The EU AI Act carries significant implications for teams crafting AI systems and applications. It mandates transparency, requiring users be made aware when they're interacting with AI, including content-manipulating systems. It also tackles the use of copyrighted data in training and mandates a risk-based regulatory approach, with more stringent rules for high-risk systems. Interestingly, providers can market their systems if perceived safe, but may face sanctions if authorities disagree. The Act also bans biometric categorization, predictive policing, and software that scrapes facial images from the internet to build databases.
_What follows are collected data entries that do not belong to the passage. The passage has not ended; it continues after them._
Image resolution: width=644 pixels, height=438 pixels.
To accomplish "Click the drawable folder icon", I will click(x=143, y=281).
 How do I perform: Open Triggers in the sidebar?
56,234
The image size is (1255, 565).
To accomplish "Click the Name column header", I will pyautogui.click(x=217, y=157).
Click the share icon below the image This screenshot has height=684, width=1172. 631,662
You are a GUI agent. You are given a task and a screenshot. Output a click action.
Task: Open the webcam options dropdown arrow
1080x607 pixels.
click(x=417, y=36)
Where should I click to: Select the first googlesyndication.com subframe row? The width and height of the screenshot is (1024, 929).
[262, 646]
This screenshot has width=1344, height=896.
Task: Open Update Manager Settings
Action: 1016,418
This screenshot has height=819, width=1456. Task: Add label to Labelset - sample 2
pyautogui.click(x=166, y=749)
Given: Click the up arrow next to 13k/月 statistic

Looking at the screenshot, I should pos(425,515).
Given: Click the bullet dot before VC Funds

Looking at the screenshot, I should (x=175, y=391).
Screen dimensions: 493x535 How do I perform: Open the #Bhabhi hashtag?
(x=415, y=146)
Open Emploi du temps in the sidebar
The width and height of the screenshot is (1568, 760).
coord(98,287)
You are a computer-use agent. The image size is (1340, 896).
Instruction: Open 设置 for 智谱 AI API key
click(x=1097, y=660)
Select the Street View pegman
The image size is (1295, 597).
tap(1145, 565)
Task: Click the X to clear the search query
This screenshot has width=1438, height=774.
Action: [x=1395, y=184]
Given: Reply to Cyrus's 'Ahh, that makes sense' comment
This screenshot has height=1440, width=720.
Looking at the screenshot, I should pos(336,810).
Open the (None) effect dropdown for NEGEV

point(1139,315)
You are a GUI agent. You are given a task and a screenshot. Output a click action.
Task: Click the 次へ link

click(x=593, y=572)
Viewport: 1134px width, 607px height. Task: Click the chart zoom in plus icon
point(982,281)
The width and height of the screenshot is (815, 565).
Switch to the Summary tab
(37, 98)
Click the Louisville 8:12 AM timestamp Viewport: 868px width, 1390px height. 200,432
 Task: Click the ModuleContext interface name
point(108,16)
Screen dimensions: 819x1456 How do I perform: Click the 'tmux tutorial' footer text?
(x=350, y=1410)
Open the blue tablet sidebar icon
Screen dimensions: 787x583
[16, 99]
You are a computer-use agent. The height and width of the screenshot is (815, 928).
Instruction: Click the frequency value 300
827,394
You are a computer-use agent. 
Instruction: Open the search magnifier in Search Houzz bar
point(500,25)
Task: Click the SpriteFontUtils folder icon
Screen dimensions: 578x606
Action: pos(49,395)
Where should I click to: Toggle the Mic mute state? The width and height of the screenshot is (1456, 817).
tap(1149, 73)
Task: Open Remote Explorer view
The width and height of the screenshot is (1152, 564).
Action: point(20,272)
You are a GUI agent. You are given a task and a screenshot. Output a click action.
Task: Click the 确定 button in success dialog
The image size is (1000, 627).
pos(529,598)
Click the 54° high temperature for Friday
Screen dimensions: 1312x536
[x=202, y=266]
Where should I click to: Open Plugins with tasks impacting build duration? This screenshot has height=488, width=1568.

The Department of Consumer and Worker Protection (DCWP) in New York City has implemented a final rule concerning Automated Employment Decision Tools (AEDTs) usage by employers and employment agencies. Crucially for AI teams, the rule mandates annual bias audits for AEDTs, the results of which must be publicly disclosed. The rule specifies the requirements for bias audits, including calculating and comparing selection rates for all EEOC-reported race/ethnicity and sex categories. It stipulates the types of data permissible for audits, allows multiple employers to share a bias audit if they provide historical data, and prohibits AEDT use if its last audit is over a year old. The rule also outlines details to be included in audit summaries and provides examples when historical or test data can be used. AI teams must ensure compliance with these rules to promote fair, transparent AEDT use and avoid legal complications.

FTC Blog Posts.

The FTC has published a series of blog posts that I recommend to all businesses leveraging AI and algorithms (see [1], [2], [3]). These posts delve into essential guidelines that companies must adhere to, underlining the importance of four critical elements: transparency, accuracy, fairness, and accountability. They emphasize that deception about AI use, inaccurate data furnishing, discriminatory practices, and lack of compliance and ethics are not only unethical but can potentially lead to enforcement actions and significant fines. Designed to shed light on complex issues, these guidelines encourage responsible use of artificial intelligence.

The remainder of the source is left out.